Re 4: This is a problem with discoverability and dependencies. Say, my code needs a heap-queue.
Sure, heaps exist, e.g. in datastructures.jl. But there is no canonical documentation / default choice in the base language, like e.g. heapq in python.
And if you want to figure out how to use custom orderings for your heap you end up reading the source code of all 2-3 heap implementations in datastructures.jl (which use different incompatible APIs), because the documentation fails at providing examples. Older julia versions came with heaps included.
Re 3: The REPL is not everything. By all means, define a global name mangling scheme that (with default options) symbol-names should be latex-displayed in the REPL or ijulia. I mean, when using a mono-spaced font you don't want to see a greek sigma in latex either! You want the code, i.e. \sigma, and you want someone (not yourself) to write a word-processor that inline-displays weird characters for your grandma.
Don't understand me wrong, I like julia; it is just that every single "mostly inconsequential" / matter-of-taste design decision pisses me off, whereas the really important parts are awesome.
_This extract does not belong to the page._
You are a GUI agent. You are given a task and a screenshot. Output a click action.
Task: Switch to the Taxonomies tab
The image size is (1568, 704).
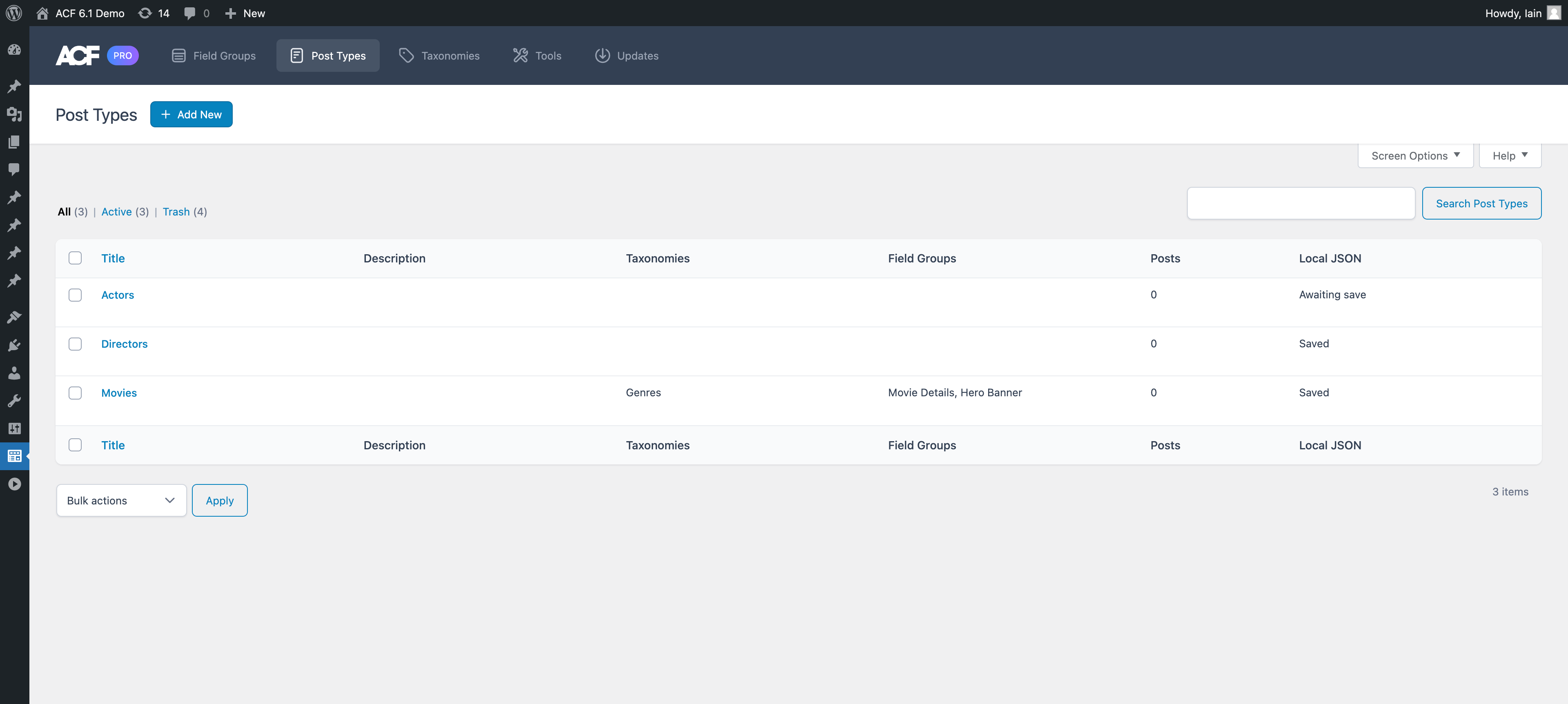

Re 1: Maybe I haven't written enough fortran in my life, but both python-significant-whitespace and C/java-style curly braces make a lot of sense and are very easy to parse and highlight (for text editors). But sure, I understand that this is matter of taste, and very cosmetic.
Bonus problem: By default, multidimensional arrays access is such that the first index is fast for iterations. This is different from C layout, and means that A[i,j] corresponds to A[j][i] if you switch out Matrix and Vector{Vector}. I know that fortran did it that way, and I think this was a mistake in fortran already.